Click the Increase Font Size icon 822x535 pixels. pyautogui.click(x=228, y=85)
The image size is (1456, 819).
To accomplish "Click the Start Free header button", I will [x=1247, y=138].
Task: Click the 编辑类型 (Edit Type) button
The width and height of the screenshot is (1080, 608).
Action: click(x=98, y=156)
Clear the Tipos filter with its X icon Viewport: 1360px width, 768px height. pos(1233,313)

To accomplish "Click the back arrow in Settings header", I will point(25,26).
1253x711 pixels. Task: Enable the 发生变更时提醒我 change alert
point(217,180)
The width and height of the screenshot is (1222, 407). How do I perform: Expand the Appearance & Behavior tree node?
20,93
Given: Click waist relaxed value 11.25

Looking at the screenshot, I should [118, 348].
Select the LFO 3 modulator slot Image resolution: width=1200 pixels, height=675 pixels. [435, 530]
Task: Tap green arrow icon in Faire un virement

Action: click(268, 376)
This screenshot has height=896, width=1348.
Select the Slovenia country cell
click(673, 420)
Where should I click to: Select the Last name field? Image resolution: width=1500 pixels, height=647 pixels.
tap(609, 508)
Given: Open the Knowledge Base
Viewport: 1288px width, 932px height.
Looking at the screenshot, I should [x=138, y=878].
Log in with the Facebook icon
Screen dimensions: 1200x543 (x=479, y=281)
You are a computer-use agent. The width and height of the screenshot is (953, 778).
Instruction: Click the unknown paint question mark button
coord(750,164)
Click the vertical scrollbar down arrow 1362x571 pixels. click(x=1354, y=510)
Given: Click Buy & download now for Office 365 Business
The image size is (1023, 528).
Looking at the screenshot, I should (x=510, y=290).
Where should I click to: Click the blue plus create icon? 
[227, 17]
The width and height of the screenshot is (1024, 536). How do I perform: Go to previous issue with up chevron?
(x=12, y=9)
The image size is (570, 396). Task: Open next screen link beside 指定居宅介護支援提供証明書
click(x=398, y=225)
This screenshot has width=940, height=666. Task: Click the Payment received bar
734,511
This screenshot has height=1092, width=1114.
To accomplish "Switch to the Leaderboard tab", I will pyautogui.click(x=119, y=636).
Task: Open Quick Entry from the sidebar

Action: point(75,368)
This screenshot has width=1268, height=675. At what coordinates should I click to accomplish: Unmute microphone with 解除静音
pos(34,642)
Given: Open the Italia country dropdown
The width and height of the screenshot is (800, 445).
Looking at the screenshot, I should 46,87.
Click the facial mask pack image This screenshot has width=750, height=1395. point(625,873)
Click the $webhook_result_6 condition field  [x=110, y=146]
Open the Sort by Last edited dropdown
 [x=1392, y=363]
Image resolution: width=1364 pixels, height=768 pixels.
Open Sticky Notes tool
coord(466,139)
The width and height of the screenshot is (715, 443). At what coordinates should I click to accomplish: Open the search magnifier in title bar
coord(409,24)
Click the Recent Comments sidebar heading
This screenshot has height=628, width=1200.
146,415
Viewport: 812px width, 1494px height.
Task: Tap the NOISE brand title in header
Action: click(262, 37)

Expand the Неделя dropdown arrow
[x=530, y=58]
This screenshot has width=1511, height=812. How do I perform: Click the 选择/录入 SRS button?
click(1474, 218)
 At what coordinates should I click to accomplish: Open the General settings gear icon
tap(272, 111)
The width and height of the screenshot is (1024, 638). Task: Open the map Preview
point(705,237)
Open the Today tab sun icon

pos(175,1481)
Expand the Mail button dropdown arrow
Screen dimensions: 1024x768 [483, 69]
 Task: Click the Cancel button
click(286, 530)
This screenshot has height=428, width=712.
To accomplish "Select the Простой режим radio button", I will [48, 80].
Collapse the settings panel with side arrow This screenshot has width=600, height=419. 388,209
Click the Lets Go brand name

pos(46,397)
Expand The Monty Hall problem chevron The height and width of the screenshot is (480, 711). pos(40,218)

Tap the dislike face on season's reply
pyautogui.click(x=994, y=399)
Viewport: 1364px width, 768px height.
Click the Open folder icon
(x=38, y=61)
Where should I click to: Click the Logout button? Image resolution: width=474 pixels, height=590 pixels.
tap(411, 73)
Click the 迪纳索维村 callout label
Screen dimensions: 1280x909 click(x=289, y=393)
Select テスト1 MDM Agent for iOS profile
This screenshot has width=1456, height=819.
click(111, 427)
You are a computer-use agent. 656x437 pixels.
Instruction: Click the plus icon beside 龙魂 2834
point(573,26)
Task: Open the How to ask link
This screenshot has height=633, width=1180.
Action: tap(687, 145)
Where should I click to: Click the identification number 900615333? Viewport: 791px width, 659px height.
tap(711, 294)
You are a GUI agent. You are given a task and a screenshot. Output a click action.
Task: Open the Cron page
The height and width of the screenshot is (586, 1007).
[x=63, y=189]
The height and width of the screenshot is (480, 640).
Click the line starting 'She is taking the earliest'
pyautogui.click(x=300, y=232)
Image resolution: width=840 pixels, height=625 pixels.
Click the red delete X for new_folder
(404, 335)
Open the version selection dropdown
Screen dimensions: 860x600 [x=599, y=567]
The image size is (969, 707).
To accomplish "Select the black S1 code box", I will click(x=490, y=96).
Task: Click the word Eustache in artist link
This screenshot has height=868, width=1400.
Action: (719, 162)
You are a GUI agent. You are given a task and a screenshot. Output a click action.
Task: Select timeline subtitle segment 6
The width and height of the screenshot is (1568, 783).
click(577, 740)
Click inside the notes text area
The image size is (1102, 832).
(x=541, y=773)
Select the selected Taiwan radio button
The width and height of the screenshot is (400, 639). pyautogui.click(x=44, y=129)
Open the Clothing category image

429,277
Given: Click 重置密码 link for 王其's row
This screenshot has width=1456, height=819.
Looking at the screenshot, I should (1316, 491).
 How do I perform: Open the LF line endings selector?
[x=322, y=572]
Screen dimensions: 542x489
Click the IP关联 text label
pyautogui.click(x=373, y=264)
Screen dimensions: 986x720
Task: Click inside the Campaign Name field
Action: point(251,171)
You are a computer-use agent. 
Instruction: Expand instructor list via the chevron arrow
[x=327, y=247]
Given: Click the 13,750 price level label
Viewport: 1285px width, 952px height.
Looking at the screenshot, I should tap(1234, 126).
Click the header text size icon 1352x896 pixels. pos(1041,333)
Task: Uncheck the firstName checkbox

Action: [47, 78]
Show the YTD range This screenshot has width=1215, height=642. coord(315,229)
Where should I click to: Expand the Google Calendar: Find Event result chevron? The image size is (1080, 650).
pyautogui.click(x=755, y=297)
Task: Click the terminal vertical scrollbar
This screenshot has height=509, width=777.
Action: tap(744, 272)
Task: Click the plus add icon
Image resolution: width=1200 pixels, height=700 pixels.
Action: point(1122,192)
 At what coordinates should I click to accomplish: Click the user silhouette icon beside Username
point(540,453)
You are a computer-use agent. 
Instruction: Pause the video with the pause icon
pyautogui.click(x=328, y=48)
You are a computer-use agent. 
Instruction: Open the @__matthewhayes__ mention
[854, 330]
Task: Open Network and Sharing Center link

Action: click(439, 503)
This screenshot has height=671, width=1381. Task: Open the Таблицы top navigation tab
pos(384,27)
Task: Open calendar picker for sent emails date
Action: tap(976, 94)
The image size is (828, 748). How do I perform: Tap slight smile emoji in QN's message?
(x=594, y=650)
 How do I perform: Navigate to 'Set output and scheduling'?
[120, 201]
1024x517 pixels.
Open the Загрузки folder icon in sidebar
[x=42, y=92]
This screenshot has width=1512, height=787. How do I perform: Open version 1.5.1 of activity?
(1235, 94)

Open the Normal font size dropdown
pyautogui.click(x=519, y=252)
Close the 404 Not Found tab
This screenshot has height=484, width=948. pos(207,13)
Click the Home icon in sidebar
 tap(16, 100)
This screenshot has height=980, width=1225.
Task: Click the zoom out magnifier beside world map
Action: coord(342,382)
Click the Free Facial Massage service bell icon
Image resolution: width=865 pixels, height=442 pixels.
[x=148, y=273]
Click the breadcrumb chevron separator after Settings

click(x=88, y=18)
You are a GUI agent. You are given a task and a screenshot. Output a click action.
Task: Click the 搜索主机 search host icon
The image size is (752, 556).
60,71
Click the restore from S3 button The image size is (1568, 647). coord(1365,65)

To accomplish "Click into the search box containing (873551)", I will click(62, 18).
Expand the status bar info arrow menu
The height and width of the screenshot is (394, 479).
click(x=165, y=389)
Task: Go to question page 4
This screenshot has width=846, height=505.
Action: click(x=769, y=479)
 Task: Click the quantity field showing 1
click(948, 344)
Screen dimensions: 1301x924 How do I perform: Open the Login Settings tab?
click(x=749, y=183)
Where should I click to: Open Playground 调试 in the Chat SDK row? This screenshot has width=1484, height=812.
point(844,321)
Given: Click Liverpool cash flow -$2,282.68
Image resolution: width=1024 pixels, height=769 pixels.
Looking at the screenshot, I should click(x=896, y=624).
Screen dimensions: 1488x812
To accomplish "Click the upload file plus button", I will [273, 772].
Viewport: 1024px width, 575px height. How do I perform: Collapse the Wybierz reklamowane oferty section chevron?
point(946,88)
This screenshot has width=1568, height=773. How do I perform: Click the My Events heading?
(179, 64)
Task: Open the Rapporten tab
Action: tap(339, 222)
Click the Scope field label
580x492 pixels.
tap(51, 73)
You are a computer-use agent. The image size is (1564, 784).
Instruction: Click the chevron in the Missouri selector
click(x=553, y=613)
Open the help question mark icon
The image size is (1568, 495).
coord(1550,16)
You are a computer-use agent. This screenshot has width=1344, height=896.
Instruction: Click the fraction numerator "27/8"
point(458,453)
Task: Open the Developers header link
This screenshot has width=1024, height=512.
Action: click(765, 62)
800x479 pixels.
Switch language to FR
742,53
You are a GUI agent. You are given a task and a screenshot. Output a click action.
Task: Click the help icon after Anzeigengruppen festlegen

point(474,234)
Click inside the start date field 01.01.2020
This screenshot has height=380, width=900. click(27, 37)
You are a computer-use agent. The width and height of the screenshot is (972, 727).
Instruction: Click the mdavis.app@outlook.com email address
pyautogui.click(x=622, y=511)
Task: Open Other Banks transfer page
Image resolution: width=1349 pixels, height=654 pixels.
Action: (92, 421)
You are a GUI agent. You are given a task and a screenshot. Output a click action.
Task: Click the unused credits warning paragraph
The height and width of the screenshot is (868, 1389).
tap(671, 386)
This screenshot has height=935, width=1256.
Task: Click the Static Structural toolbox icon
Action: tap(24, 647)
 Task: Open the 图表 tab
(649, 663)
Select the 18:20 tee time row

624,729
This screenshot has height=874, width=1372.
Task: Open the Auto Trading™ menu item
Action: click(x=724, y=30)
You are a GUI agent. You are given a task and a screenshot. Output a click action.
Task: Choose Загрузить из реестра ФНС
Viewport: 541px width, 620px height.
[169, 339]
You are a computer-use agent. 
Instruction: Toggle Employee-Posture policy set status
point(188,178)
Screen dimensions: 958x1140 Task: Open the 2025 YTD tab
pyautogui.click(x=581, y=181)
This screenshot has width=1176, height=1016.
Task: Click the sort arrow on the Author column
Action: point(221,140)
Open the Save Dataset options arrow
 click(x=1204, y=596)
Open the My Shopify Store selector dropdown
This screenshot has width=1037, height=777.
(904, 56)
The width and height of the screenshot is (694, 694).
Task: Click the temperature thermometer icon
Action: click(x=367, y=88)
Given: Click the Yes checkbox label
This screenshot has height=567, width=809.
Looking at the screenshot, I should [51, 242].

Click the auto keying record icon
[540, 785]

## Work task:
The lines of the data, from the first through the one containing "Click the vertical", are to be transcribed exactly.

## Response area:
Click the Increase Font Size icon 822x535 pixels. pyautogui.click(x=228, y=85)
The image size is (1456, 819).
To accomplish "Click the Start Free header button", I will [x=1247, y=138].
Task: Click the 编辑类型 (Edit Type) button
The width and height of the screenshot is (1080, 608).
Action: click(x=98, y=156)
Clear the Tipos filter with its X icon Viewport: 1360px width, 768px height. pos(1233,313)

To accomplish "Click the back arrow in Settings header", I will point(25,26).
1253x711 pixels. Task: Enable the 发生变更时提醒我 change alert
point(217,180)
The width and height of the screenshot is (1222, 407). How do I perform: Expand the Appearance & Behavior tree node?
20,93
Given: Click waist relaxed value 11.25

Looking at the screenshot, I should [118, 348].
Select the LFO 3 modulator slot Image resolution: width=1200 pixels, height=675 pixels. [435, 530]
Task: Tap green arrow icon in Faire un virement

Action: click(268, 376)
This screenshot has height=896, width=1348.
Select the Slovenia country cell
click(673, 420)
Where should I click to: Select the Last name field? Image resolution: width=1500 pixels, height=647 pixels.
tap(609, 508)
Given: Open the Knowledge Base
Viewport: 1288px width, 932px height.
Looking at the screenshot, I should [x=138, y=878].
Log in with the Facebook icon
Screen dimensions: 1200x543 (x=479, y=281)
You are a computer-use agent. The width and height of the screenshot is (953, 778).
Instruction: Click the unknown paint question mark button
coord(750,164)
Click the vertical scrollbar down arrow 1362x571 pixels. click(x=1354, y=510)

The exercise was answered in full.